Ни о чем толковом мы не говорили. У нее, если смотреть в профиль, был все такой же раздражающе независимый нос. Она все так же решительно сдувала со лба надоевшие волосы.
— Наташка, — сказал я вдруг, — а ведь я вернулся…
В тот вечер можно было сказать это. В тот вечер все можно было сказать, потому что погромыхивали, явно приближаясь, залпы зениток, и завтра, если оно будет, я уходил надолго.
Дурак, я ждал, будто Наташка была способна понять это.
— Он вернулся! Подумать, какое счастливое событие!..
И опять я с ходу споткнулся и затоптался на месте, словно она дернула из-под меня крышу. Не ко времени и ни к месту забормотал, что не может быть, будто она меня совсем забыла. После всего.
И тут я и правда едва не схлопотал щипцами или еще чем-то но голове.
— Ну, знаешь… Иди! — вскочила Наташка. — Иди! Какого дьявола расселся на чужой крыше?! Сейчас ребят позову!..
Что было делать? Я двинулся к пожарной лестнице. Вовсю светила лунища, и по скату крыши уныло двигалась впереди меня моя длинная тень.
Потом, когда я уже перекинул ногу на лестницу и взялся за холодноватое железо, чьи-то руки, теплые, быстрые, схватили мою стриженую голову, как будто прижали к жесткой брезентовой куртке, оттолкнули:
— Ладно уж, возвращайся… Вояка, тоже мне!..
КОЖАНЫЕ ПЕРЧАТКИ
Говорят, полагается снабжать послесловием написанную книгу.
Пусть будет так.
Мы с Петей, сыном, частенько гуляем по Москве на сон грядущий. Когда он подрос, сам нашел меня.
Между прочим, я сделал из него неплохого боксера. Чемпионом он не стал, по рингу прошел негромко, но постоять за себя всегда сумеет, в том я уверен.
Свои боксерские перчатки я повесил на гвоздик сразу после войны: вышли годы. И потом Наташка слышать не хотела о ринге. Она все твердила, что не хочет, чтобы я снова дрался, довольно, хватит драки.
Но выбросить старые боксерские перчатки не дает. Пойми, попробуй, отчего?
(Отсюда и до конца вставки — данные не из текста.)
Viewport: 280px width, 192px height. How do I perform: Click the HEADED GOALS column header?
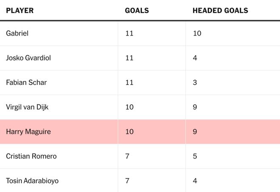(220, 11)
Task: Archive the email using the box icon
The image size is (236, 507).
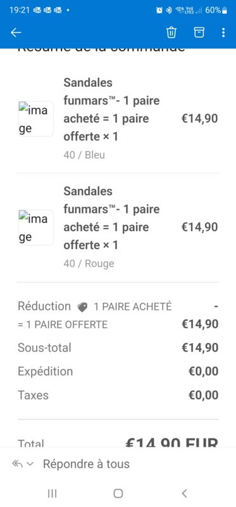Action: pos(199,32)
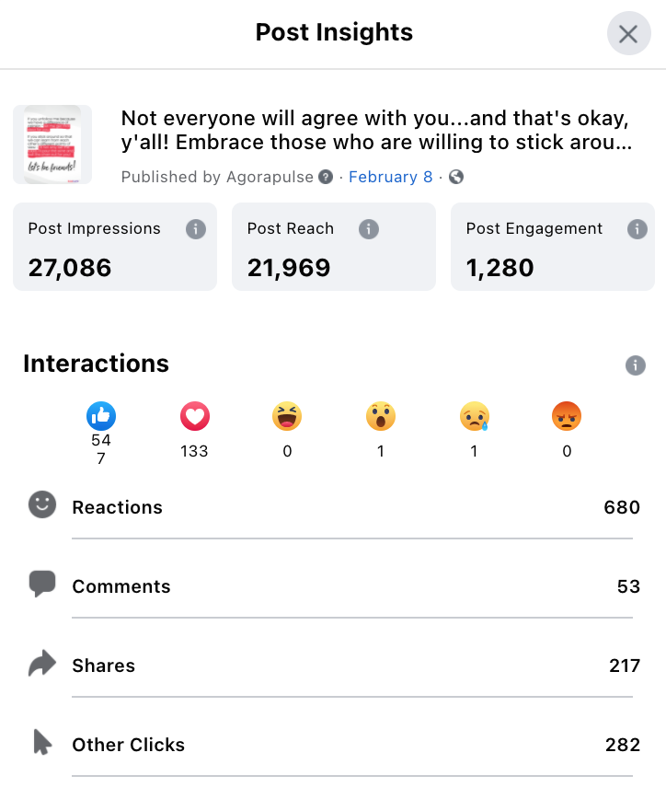Click the Wow surprised reaction icon
666x799 pixels.
(x=381, y=416)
Когда не спится, когда побаливают суставы, разбитые в боях, я вижу на старой коже черных перчаток торопливые отсветы фар пробегающих мимо машин. И снова переживаю прошлые бои на ринге, да так живо, что, бывает, начинаю сжимать кулаки.
Бокс — въедливая штука. И видно, отличная штука, если о нем забыть невозможно. Если он так здорово будоражит, не дает покоя, напоминает: пока ты жив, человек, не должно тебя покидать желание еще подраться.
Пусть не на ринге, так в других важных человеческих делах, полезных, нужных тем, с кем тебе выпало завидное счастье вместе работать и жить.